**Document:**
┄┄┄┄┄┄┄┄┄┄

Naveed Nour (born 1963) is a contemporary artist who uses photography as the basis of his work. Born in Cologne, Germany to Iranian parents. His work focuses on conflict and culture.

Personal life
Nour was born in Germany to Iranian parents. He currently resides in Boston, Massachusetts, USA.

Career
In the early 1980s Nour documented the Iran–Iraq War while focusing on the social effects of war on society. His work of this period became the core of his "History Recalls" project. While most of his work is based on traditional street photography until 2006 as seen in his Momento series, which was mostly in black and white, he later changed to color photography and started to focus on conceptual themes such as in his Movements in Adagio series. In April 2009 his work 12 Panels of Life in Gozo was shown at the Armenian Library and Museum of America.  This work focused on the culture of conflict in Victoria, the capital of Gozo in Malta.  It was a collaboration between Nour and Norbert Francis Attard.  This exhibit was titled Here, There and Everywhere: Anticipating the Art of the Future and was juried by the Transcultural Exchange.  The purpose of the project was to encourage artists to work with others in different parts of the world to create collaborative artworks and to explore, foster and document the resulting cross-fertilization, multi-disciplinary, "out-of-the-box" thinking in order to encourage more of the same in both artistic and non-artistic disciplines.

┄┄┄┄┄┄┄┄┄┄

**Tasks for this exercise:**
1 > Return the part of the Naveed Nour article from "Naveed Nour (born" to "conflict and culture.", copied word for word.
2 > In the Naveed Nour article, where was Nour's work 12 Panels of Life in Gozo shown in April 2009?
3 > List every titled project, series, or work by Nour that the Naveed Nour article names.

**Raw data:**
┄┄┄┄┄┄┄┄┄┄

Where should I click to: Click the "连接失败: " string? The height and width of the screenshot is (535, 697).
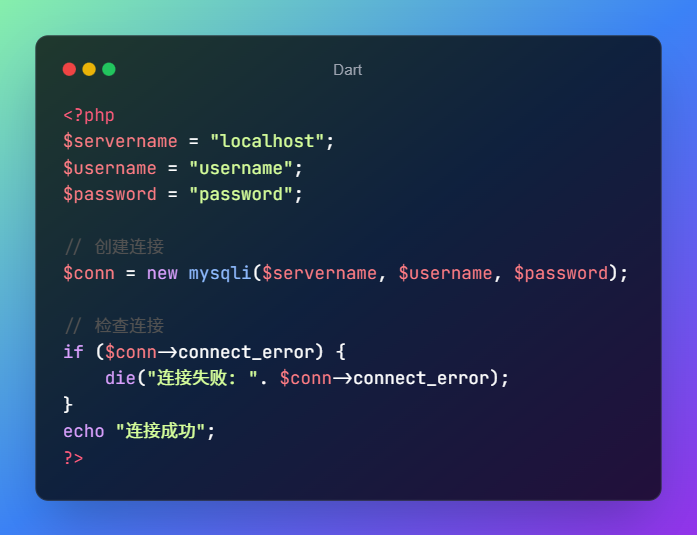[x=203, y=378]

┄┄┄┄┄┄┄┄┄┄

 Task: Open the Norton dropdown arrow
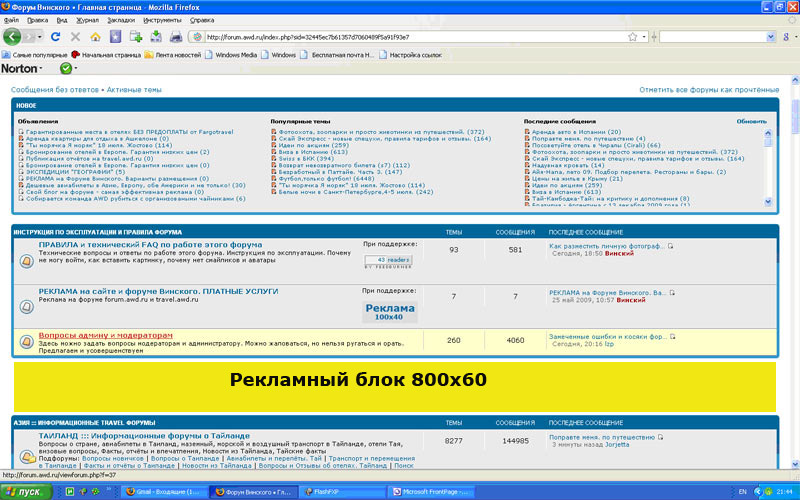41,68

┄┄┄┄┄┄┄┄┄┄

**Per-task outputs:**
1 >
Naveed Nour (born 1963) is a contemporary artist who uses photography as the basis of his work. Born in Cologne, Germany to Iranian parents. His work focuses on conflict and culture.

2 > At the Armenian Library and Museum of America.

3 >
History Recalls
Momento
Movements in Adagio
12 Panels of Life in Gozo